The “target” remained the same as it was for regular Lunchables — “busy mothers” and “working women,” ages 25 to 49 — and the “enhanced taste” would attract shoppers who had grown bored with the current trays. A year later, the dessert Lunchable morphed into the Fun Pack, which would come with a Snickers bar, a package of M&M’s or a Reese’s Peanut Butter Cup, as well as a sugary drink. The Lunchables team started by using Kool-Aid and cola and then Capri Sun after Philip Morris added that drink to its stable of brands.

Eventually, a line of the trays, appropriately called Maxed Out, was released that had as many as nine grams of saturated fat, or nearly an entire day’s recommended maximum for kids, with up to two-thirds of the max for sodium and 13 teaspoons of sugar.

When I asked Geoffrey Bible, former C.E.O. of Philip Morris, about this shift toward more salt, sugar and fat in meals for kids, he smiled and noted that even in its earliest incarnation, Lunchables was held up for criticism. “One article said something like, ‘If you take Lunchables apart, the most healthy item in it is the napkin.’ ”

Well, they did have a good bit of fat, I offered. “You bet,” he said. “Plus cookies.”

The prevailing attitude among the company’s food managers — through the 1990s, at least, before obesity became a more pressing concern — was one of supply and demand. “People could point to these things and say, ‘They’ve got too much sugar, they’ve got too much salt,’ ” Bible said. “Well, that’s what the consumer wants, and we’re not putting a gun to their head to eat it. That’s what they want. If we give them less, they’ll buy less, and the competitor will get our market. So you’re sort of trapped.” (Bible would later press Kraft to reconsider its reliance on salt, sugar and fat.)

When it came to Lunchables, they did try to add more healthful ingredients. Back at the start, Drane experimented with fresh carrots but quickly gave up on that, since fresh components didn’t work within the constraints of the processed-food system, which typically required weeks or months of transport and storage before the food arrived at the grocery store. Later, a low-fat version of the trays was developed, using meats and cheese and crackers that were formulated with less fat, but it tasted inferior, sold poorly and was quickly scrapped.

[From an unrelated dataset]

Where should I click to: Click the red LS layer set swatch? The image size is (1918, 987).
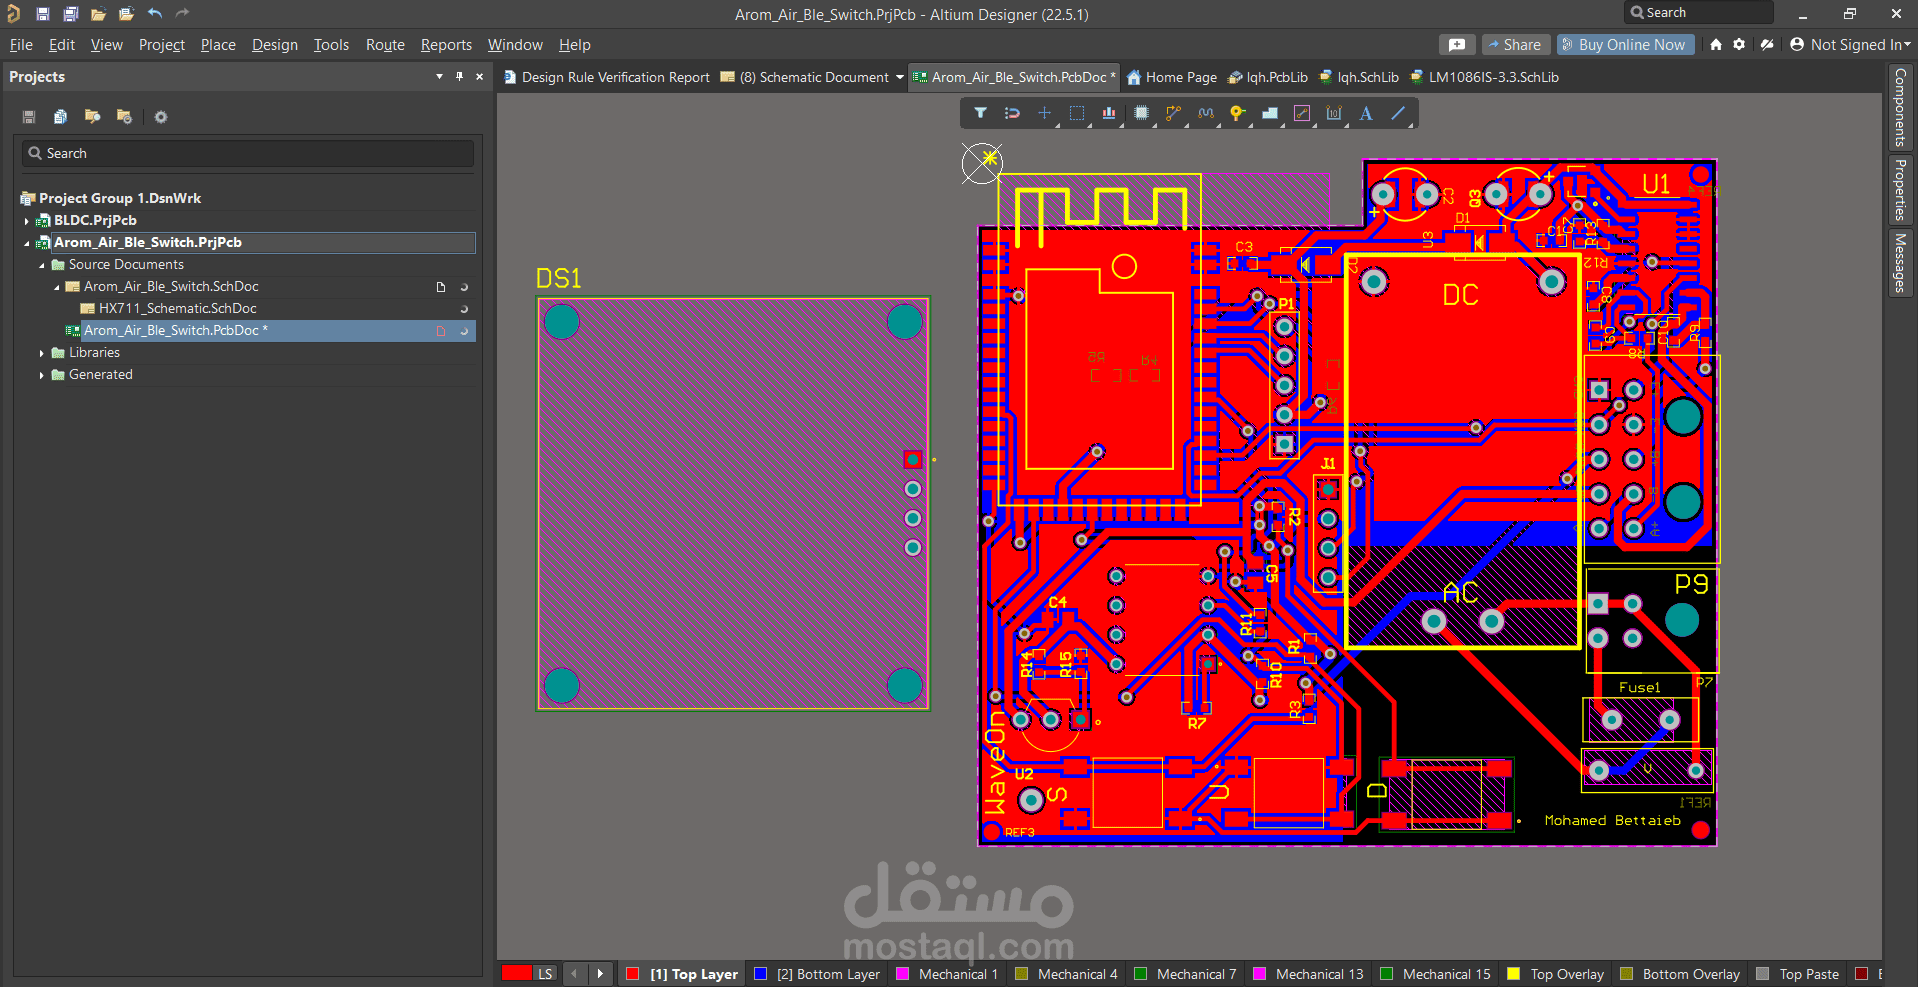coord(517,974)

When I met with Kraft officials in 2011 to discuss their products and policies on nutrition, they had dropped the Maxed Out line and were trying to improve the nutritional profile of Lunchables through smaller, incremental changes that were less noticeable to consumers. Across the Lunchables line, they said they had reduced the salt, sugar and fat by about 10 percent, and new versions, featuring mandarin-orange and pineapple slices, were in development. These would be promoted as more healthful versions, with “fresh fruit,” but their list of ingredients — containing upward of 70 items, with sucrose, corn syrup, high-fructose corn syrup and fruit concentrate all in the same tray — have been met with intense criticism from outside the industry.

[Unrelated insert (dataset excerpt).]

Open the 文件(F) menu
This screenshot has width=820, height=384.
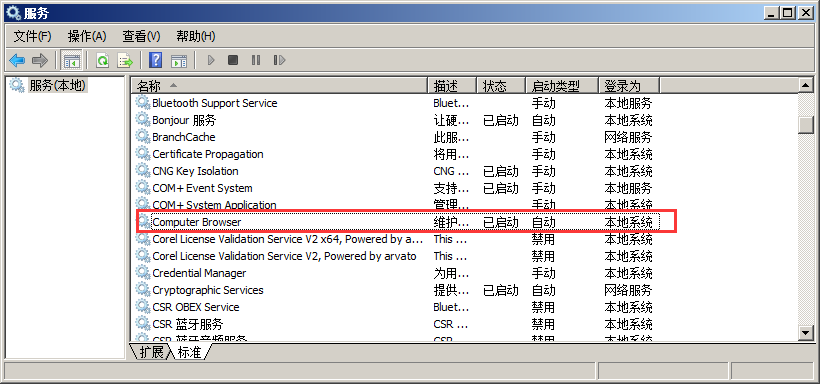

One of the company’s responses to criticism is that kids don’t eat the Lunchables every day — on top of which, when it came to trying to feed them more healthful foods, kids themselves were unreliable. When their parents packed fresh carrots, apples and water, they couldn’t be trusted to eat them. Once in school, they often trashed the healthful stuff in their brown bags to get right to the sweets.

This idea — that kids are in control — would become a key concept in the evolving marketing campaigns for the trays. In what would prove to be their greatest achievement of all, the Lunchables team would delve into adolescent psychology to discover that it wasn’t the food in the trays that excited the kids; it was the feeling of power it brought to their lives. As Bob Eckert, then the C.E.O. of Kraft, put it in 1999: “Lunchables aren’t about lunch. It’s about kids being able to put together what they want to eat, anytime, anywhere.”